Sorry, I'm just a bit aggravated by this.
Any info appreciated,
Bill Gribble
- example code fragment -------------------
pthread_mutex_t mutex;
(thread A)
while (1) {
pthread_mutex_lock(&mutex);
pthread_mutex_unlock(&mutex);
}
(thread B)
pthread_mutex_lock(&mutex);
-------------------
Steven G. Townsend
Bill Gribble wrote:
>
> I've noticed that under LinuxThreads (a kernel-level POSIX threads
> package for Linux) it's possible for thread B to be starved in a bit
> of code like the fragment at the end of this message. I interpreted
> this as a bug in the mutex code, fixed it, and sent a patch to the
> author. He replied by saying that the behavior I observed was
> correct, it is perfectly OK for a thread to be starved by another
> thread of equal priority,
> and that POSIX makes no guarantees about
> mutex lock ordering.
True.
>
[snip]
> I wonder
> (1) if the behavior I observed is within the standard
Yes.
> and (2) if it
> is, what the f%^& were the POSIX people thinking? I can't think of
> any explanation that justifies not requiring FIFO locking of a mutex.

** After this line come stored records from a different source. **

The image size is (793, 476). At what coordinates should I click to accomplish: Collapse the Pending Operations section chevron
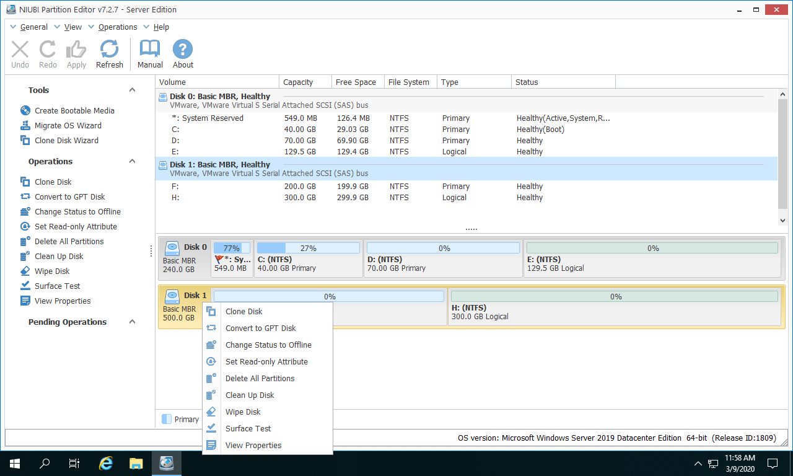132,322
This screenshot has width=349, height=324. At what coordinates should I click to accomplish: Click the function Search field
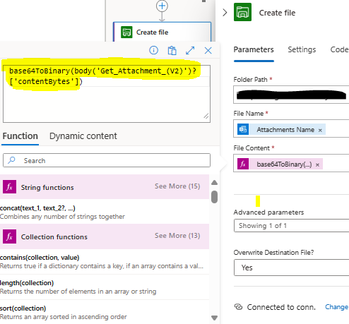click(x=107, y=160)

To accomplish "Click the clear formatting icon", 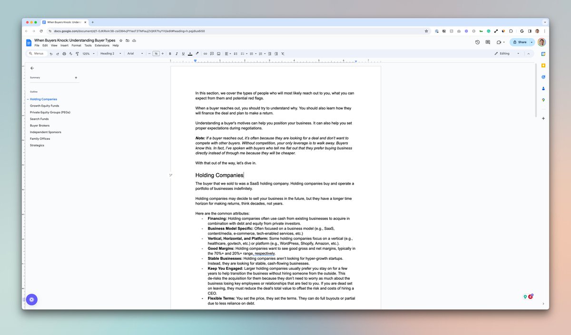I will click(x=282, y=53).
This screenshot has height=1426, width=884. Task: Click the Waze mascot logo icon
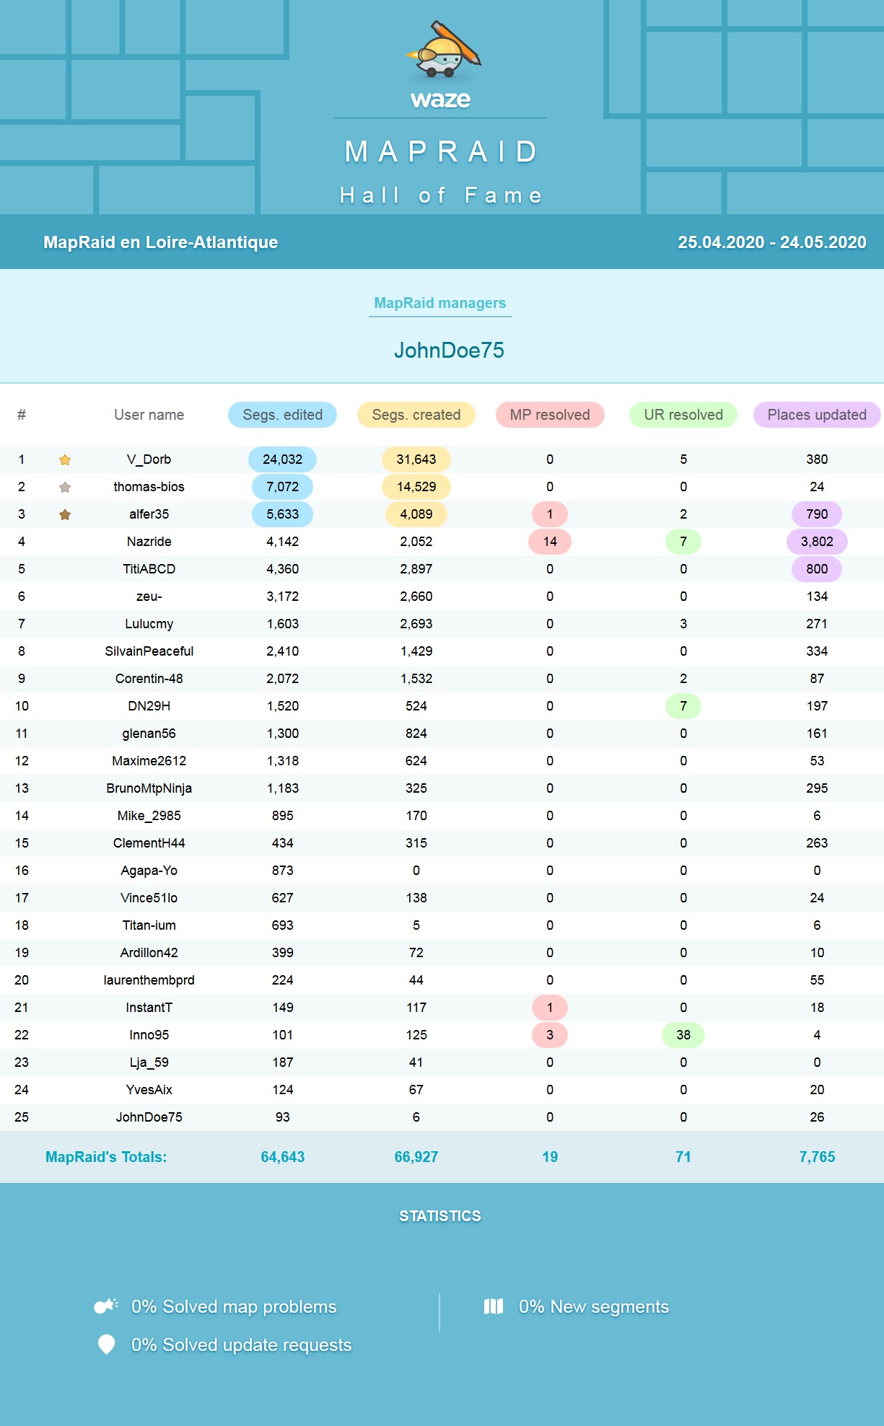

The problem comes with the overhead of ordering mutex lock requests.
consider... To maintain FIFO ordering the lock request would have to be
kept in some type of a queue structure. This structure would need to
be protected by a mutex itself. Now consider many threads all making
lock requests... After a large number of lock requests (which have now
been sequentially ordered waiting to access the ordering structure
[BTW... what maintains the ordering while waiting for access to the
ordering structure?]) Anyway after a large N lock requests are queued
a unlock occurs, however, the unlock can not complete until it can get
access to the ordering structure to determine who is next on the list.
All of this adds *alot* of overhead to the mutex lock/unlock path.
The lock/unlock path *must* be as fast as possible if significant
bottlenecks are to be avoided.
Mutexes were intended to control access to critical (non-shareable)
resources and/or sections of code (i.e. MUTual EXclusion).
They were not intended to control the order of thread execution only
the number of threads executing (i.e. 1)
>
> Sorry, I'm just a bit aggravated by this.
>
> Any info appreciated,
> Bill Gribble
>
[snip]
Bill Gribble
I've noticed that under LinuxThreads (a kernel-level POSIX threads
package for Linux) it's possible for thread B to be starved in a bit
of code like the fragment at the end of this message. I interpreted
this as a bug in the mutex code, fixed it, and sent a patch to the
author. He replied by saying that the behavior I observed was
correct, it is perfectly OK for a thread to be starved by another
thread of equal priority, and that POSIX makes no guarantees about
mutex lock ordering.
I don't have the $$ to get a copy of the standard, so I have to defer
to the interpretation of those of you who do have a copy. I wonder
(1) if the behavior I observed is within the standard and (2) if it
is, what the f%^& were the POSIX people thinking? I can't think of
any explanation that justifies not requiring FIFO locking of a mutex.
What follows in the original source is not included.